なんか時間が時間だけに、中学生の彼女を、そのまま1人で帰すのも悪い気がして、一応『送ろうか?』って聞いてみたんだ。
するとな。
青山さんは、一旦、神妙な顔をして、俺の事をジッと見ながら『お願いしても良いの?』って言って来たんだよな。
まぁ最初は、そのつもりではなかったにせよ。
言葉に出した以上、引っ込みも付かなくなって、一旦、俺の実家まで行って車で送る事にしたんだよな……これが。
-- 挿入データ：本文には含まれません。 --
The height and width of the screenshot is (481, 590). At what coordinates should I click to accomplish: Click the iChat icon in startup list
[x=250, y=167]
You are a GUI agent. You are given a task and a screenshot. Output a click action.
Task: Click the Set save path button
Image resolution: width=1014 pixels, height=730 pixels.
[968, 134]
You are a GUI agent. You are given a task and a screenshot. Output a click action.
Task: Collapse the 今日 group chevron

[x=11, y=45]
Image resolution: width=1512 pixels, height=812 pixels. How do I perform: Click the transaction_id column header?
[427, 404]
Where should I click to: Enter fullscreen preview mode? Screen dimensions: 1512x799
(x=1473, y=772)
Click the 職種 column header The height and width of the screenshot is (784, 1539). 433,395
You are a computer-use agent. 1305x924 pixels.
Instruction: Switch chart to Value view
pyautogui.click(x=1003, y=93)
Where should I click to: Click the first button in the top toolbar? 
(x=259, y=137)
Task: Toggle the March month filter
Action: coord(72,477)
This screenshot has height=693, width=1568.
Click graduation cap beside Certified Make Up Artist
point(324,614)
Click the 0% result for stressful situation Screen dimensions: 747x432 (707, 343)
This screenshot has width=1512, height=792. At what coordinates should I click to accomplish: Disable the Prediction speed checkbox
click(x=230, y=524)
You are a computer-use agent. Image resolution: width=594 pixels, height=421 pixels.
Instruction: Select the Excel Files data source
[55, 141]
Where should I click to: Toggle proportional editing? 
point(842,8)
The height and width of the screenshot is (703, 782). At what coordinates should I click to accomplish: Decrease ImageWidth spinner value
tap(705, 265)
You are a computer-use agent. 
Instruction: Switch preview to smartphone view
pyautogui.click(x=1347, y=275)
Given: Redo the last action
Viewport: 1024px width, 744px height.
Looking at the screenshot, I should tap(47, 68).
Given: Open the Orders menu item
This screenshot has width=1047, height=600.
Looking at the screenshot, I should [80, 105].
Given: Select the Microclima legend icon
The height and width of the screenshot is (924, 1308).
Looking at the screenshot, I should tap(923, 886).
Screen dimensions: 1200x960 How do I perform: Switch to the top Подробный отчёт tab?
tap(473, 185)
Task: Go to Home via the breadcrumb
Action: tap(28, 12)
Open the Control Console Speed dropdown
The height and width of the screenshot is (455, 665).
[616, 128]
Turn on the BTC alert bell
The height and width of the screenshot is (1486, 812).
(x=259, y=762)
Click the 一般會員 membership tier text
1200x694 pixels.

……んで、現在、彼女の実家がある川崎に向ってる、車を走らせてる途中な訳だ。
「なんか、疲れてるのに、ごめんね」
「いや、気にしなくて良いぞ。こんなの毎度の事だからな」
「毎度って……そんなに車の運転してるんだ」
「まぁなぁ。親父の仕事の手伝いの時は遠方が多いからな。車で移動する事が多いんだよな」
「今更、こんな事を聞くのも変なんだけど……免許は?」
「ちゃんとあるぞ。ほら」
財布から、偽造塗れの免許書を取り出し、そのあま青山さんに手渡した。
それを受け取ると、俺に嫌な視線を送ってきた。
まぁそんなもんだな。
「あの、倉津さん。名前から年齢まで、全部おかしな事になってるんだけど」
「そりゃあそうだろ。この年で免許は取れねぇんだから、そうなってもおかしかないだろ」
「偽造?」
「あぁ、偽造だ。……つっても、あれだぞ。写真以外は、全部本物と同じ仕様になってるから、本物に限りなく近い偽造品だぞ」
ヘヘヘ……そうなんでゲスよ。
この、いつも携帯してる偽造免許書ってのは、実在する人間の免許を基に作ってるから、全くの偽物って訳でもねぇんだよな。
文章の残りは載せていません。